**Work to be completed:**
Only some lines are wanted: please transcribe exactly those from the one containing "Image resolution: width=1500" through the end of the data, pictures excluded.

Dataset entries
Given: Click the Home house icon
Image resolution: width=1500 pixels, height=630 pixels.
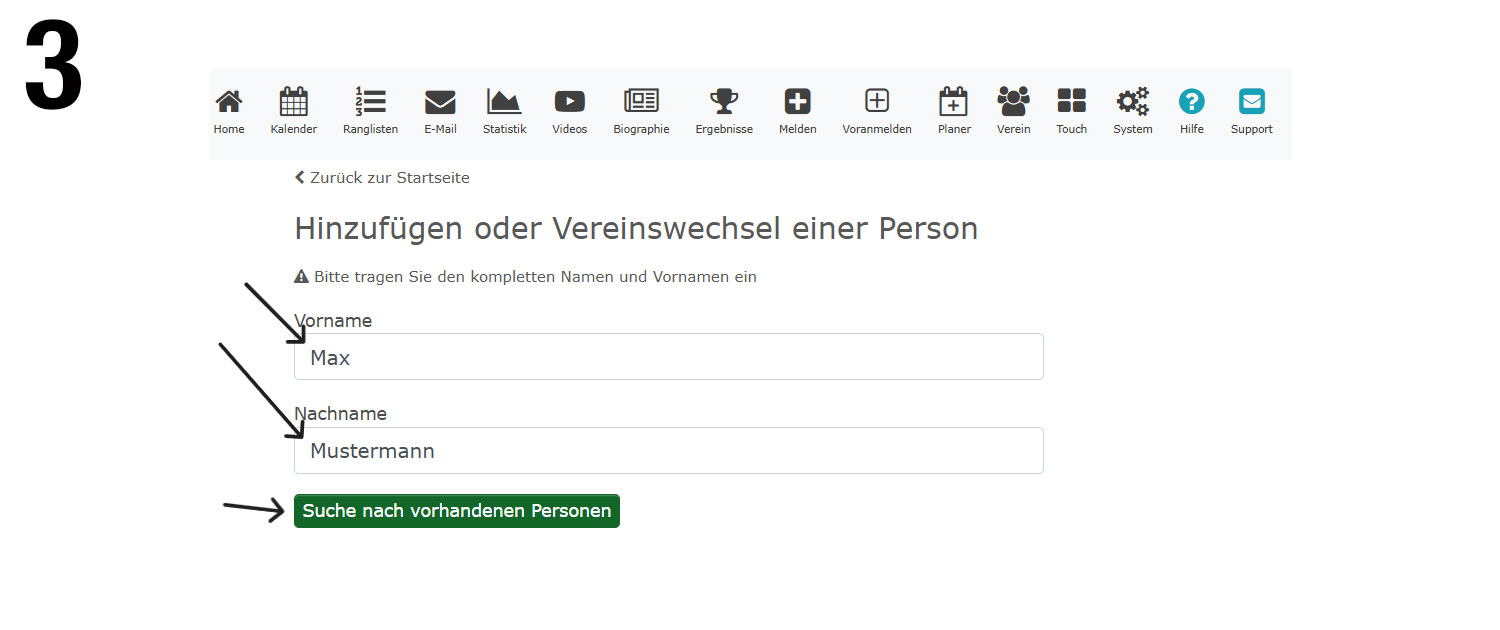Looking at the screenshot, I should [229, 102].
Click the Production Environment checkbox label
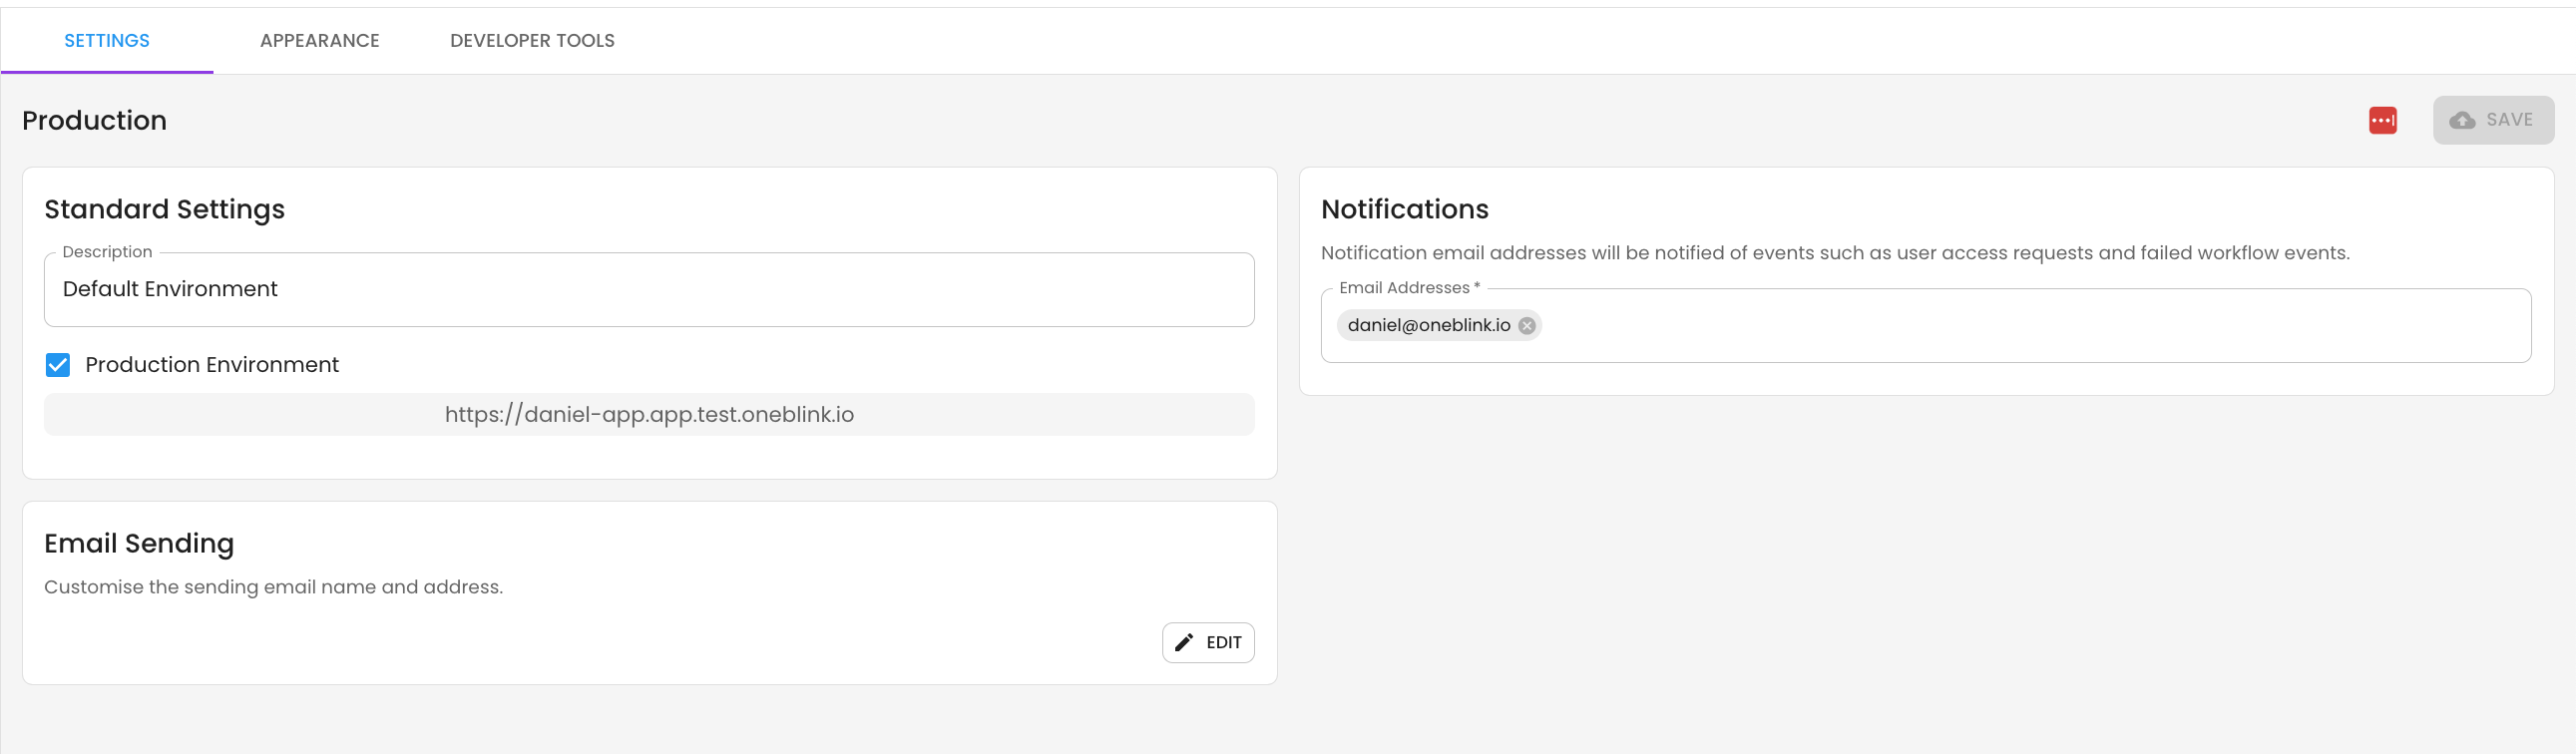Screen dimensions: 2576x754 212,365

**Result for this task:**
Image resolution: width=1500 pixels, height=630 pixels.
Looking at the screenshot, I should [229, 102].
Click the Production Environment checkbox label
Screen dimensions: 2576x754 212,365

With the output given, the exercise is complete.